Alguns dos secretários adjuntos que assumem as pastas a partir de abril já são próximos do futuro governador. É o caso, por exemplo, de Luciano de Almeida, que tocará a pasta do Desenvolvimento, no lugar de Alckmin. Almeida já era o adjunto de Goldman na secretaria antes de o ex-governador ganhar o posto, como resultado de uma ação de Serra para tentar unir o PSDB paulista.

Outro nome próximo do vice, que ganhará espaço na administração, é Flávio Chaves, assessor especial de Goldman. Ele é o nome mais cotado hoje para assumir a Casa Civil, com a provável desincompatibilização de Aloysio Nunes Ferreira, que poderá disputar o Senado na chapa PSDB-DEM-PMDB. Assim como Goldman, ex-PMDB, Chaves foi prefeito de Sorocaba pelo partido.

Outro adjunto que deverá assumir, este ligado aos tucanos, é Marcos Monteiro. Tesoureiro do PSDB, ele ficará com a Secretaria de Gestão Pública, com a saída de Sidney Beraldo. Para a vaga de Rita Passos, secretária de Assistência e Desenvolvimento Social, poderá haver uma indicação da bancada do PSDB na Câmara Municipal.

Goldman, que será o titular do governo paulista durante nove meses, também terá como tarefa ajudar na articulação para a eleição estadual deste ano. Para isso, terá de estreitar a relação com Alckmin - Goldman era um dos que defendiam o nome de Aloysio para a disputa pelo Palácio dos Bandeirantes. Também caberá a ele engatar para a próxima gestão projetos prioritários de Serra, como o trecho leste do Rodoanel.
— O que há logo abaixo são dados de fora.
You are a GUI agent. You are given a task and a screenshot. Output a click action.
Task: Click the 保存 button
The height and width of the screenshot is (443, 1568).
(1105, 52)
Amigo de Serra há mais de 30 anos, Goldman tem evitado fazer comentários sobre a transição. Aos mais próximos diz que o assunto só deverá ser colado em pauta com o anúncio oficial da desincompatibilização de Serra. Nos últimos dias, no entanto, já mandou sinais para alguns parlamentares da Assembleia de que chegou a hora de conversar. Disse a assessores que esta semana começará a definir alguns pontos da transição. Não por acaso, o início da movimentação do vice-governador, ainda que discreta, veio casada com declarações de Serra a um apresentador de TV, na semana passada, sobre sua candidatura à Presidência da República.